**Text segment:**
When Reserve Bank of Zimbabwe (RBZ) governor John Mangudya announced plans to introduce bond notes on May 4, 2016, it was an attempt to resolve the shortage of bank notes. But, he couched them as an export incentive scheme backed by a US$200 million facility extended by the African Export Import Bank (Afreximbank).
The notes only came into being because the central bank needed to “mitigate against possible abuses of this facility through capital flight, this facility shall be granted to qualifying foreign exchange earners in bond coins and notes which shall continue to operate alongside the currencies within the multi-currency system and at par with the USD,” Mangudya said at the time.
Just why exporters, who mostly transact electronically, needed their incentives paid in bond notes is a question never sufficiently answered.
As it turned out, this was nothing more than a financial sleight of hand by the central bank. Just one of a litany of deceitful acts by a government which seems to delight in gaslighting the populace.
PARITY, A MYTH
Perhaps the biggest fiction government has sought to perpetuate, with disastrous consequences, is that the bond note is at par with the United States dollar.
By the time the bond notes were introduced in November 2016, electronic balances on the real time gross settlement system (RTGS) were being discounted by 10% when traded for physical US dollar cash. Predictably, bond notes would fare no better.
Even as inflation quickened and the country’s external position worsened, the authorities held onto the fiction of parity.
But businesses reliant on imports had a different reality. Firms failing to access foreign currency from the inefficient central bank allocation system resorted to the black market, where rates reached a peak of 1:7 in the first week of October.

**Material supplied:**
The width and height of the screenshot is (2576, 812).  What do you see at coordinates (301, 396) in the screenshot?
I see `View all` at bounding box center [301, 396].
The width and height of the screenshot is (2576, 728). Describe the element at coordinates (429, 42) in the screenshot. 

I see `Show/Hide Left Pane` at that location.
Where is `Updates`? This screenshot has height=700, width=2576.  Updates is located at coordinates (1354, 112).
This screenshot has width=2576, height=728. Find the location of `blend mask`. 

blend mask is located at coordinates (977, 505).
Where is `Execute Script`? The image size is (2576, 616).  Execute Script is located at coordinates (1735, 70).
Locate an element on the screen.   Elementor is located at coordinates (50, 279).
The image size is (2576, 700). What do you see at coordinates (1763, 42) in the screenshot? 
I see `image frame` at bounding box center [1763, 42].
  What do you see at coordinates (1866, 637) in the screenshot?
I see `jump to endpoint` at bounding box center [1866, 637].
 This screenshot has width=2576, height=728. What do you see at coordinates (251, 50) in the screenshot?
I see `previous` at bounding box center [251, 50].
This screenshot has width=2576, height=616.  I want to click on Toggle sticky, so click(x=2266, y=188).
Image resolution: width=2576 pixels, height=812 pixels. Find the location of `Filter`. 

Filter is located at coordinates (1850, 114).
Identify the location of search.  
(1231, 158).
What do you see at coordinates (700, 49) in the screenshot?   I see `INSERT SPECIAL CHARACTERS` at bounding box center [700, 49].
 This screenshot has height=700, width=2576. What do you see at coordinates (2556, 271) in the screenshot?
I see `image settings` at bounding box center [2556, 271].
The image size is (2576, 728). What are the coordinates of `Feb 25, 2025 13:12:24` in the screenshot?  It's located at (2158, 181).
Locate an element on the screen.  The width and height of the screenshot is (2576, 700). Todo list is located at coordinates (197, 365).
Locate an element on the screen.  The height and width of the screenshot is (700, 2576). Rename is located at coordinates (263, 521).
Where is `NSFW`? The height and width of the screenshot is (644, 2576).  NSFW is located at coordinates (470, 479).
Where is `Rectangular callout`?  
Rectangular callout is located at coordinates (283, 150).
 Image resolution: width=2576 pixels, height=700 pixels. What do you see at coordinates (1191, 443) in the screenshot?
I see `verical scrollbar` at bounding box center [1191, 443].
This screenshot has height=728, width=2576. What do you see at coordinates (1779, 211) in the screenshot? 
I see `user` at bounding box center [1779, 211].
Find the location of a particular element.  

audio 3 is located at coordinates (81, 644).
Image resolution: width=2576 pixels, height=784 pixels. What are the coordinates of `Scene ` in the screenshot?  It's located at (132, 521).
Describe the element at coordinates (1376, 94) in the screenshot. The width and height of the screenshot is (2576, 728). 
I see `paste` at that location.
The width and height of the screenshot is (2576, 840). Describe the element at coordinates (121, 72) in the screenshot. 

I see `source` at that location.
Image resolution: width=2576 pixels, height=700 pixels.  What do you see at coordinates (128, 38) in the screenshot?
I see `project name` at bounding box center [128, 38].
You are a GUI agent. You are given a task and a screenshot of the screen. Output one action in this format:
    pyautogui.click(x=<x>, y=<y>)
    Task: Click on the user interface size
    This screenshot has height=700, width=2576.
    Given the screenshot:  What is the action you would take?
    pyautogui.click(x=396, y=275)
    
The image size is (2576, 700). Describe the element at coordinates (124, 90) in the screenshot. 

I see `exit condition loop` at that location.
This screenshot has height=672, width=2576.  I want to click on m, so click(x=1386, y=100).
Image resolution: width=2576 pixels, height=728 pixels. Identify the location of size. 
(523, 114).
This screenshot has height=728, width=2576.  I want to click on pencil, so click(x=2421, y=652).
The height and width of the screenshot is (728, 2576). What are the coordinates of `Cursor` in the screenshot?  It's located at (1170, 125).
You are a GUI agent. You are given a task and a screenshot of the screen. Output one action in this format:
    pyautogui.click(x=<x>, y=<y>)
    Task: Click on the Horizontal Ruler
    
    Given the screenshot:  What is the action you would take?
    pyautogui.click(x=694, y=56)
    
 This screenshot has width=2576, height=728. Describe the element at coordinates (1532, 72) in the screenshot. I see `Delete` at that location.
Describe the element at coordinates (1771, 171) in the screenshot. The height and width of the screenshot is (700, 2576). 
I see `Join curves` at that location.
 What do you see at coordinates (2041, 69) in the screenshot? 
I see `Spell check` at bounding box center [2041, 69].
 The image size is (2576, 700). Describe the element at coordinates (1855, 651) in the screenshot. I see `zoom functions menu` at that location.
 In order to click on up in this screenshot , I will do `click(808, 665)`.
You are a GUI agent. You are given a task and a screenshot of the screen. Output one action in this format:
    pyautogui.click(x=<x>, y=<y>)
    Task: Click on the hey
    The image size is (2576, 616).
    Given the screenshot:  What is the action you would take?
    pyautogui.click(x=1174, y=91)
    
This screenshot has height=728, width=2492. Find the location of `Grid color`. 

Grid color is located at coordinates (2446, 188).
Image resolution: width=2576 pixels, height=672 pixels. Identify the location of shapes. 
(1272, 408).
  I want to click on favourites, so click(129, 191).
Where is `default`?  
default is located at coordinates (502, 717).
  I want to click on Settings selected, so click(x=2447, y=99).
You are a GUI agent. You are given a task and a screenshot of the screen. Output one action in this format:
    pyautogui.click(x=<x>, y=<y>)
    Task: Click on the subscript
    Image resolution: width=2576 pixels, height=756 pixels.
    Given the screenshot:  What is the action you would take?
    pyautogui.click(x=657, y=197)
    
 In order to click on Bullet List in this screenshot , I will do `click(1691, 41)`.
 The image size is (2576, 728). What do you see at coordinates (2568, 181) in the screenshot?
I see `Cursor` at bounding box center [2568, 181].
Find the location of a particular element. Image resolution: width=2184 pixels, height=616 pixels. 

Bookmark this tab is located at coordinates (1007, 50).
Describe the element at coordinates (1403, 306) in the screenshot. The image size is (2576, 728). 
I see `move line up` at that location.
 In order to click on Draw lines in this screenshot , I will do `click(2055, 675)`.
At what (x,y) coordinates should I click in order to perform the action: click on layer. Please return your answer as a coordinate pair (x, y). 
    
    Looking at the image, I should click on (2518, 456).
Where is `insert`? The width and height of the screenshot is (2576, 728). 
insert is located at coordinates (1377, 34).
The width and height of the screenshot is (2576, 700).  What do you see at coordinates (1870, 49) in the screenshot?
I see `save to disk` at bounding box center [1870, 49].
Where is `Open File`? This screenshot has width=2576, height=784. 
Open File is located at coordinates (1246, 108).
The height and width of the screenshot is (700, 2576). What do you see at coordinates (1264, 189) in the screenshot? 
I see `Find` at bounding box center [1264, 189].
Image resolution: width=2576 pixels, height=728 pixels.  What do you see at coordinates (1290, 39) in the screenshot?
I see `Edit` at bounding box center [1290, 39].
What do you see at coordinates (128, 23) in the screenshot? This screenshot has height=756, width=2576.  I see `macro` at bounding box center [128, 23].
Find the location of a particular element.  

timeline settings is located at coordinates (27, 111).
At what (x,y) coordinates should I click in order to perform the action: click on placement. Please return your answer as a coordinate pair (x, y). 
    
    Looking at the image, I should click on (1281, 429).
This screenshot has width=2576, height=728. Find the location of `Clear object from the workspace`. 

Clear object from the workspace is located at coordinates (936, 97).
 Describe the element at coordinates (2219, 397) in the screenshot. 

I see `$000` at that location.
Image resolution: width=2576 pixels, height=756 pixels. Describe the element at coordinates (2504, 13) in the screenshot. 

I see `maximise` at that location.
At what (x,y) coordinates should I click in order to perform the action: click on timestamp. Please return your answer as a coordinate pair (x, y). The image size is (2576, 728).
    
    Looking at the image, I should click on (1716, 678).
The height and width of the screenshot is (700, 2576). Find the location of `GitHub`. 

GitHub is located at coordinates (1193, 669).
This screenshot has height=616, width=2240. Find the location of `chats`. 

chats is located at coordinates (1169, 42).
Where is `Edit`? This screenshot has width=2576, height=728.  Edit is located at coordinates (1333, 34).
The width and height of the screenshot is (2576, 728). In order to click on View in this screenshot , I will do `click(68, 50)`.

**Instructions:**
**A.** Print the stretch of the bond-note article from "When Reserve Bank" through "Import Bank (Afreximbank).".
**B.** Answer these from the bond-note article:
(i) On what date did the RBZ governor announce plans to introduce bond notes?
(ii) How large was the facility extended by Afreximbank?
(iii) What peak rate did the black market reach in the first week of October?
**C.** Continue the article on Zimbabwe's bond notes from the point where it stops.

**Outputs in order:**
**A.**
When Reserve Bank of Zimbabwe (RBZ) governor John Mangudya announced plans to introduce bond notes on May 4, 2016, it was an attempt to resolve the shortage of bank notes. But, he couched them as an export incentive scheme backed by a US$200 million facility extended by the African Export Import Bank (Afreximbank).

**B.**
(i) May 4, 2016
(ii) US$200 million
(iii) 1:7

**C.**
This was after Finance Minister Mthuli Ncube and central bank governor John Mangudya effectively shorted the unofficial local currency, the bond note and electronic balances which are essentially miracle money created by government on its spending spree.
The central bank directed banks to separate hard currency from these problematic deposits, “to eliminate the commingling or dilution effect of RTGS balances on Nostro foreign currency accounts.”
This policy stance has precipitated a run on both RTGS balances and bond notes, whose value plunged dramatically on the black market, triggering price spikes in shops.
Days after being appointed to lead Zimbabwe’s much delayed economic reform process, Ncube told journalists in New York that, left to his own devices, he would employ a ‘big bang’ programme. He was, however, mindful of a “political collar or the politics of policy making which then slows you down.”
He did seem to be enjoying some latitude when he introduced a 2% tax on electronic payments as well as the ring-fencing of foreign currency deposits, a measure the market read to be the first key step in ending the RTGS/bond note – US dollar parity fiction.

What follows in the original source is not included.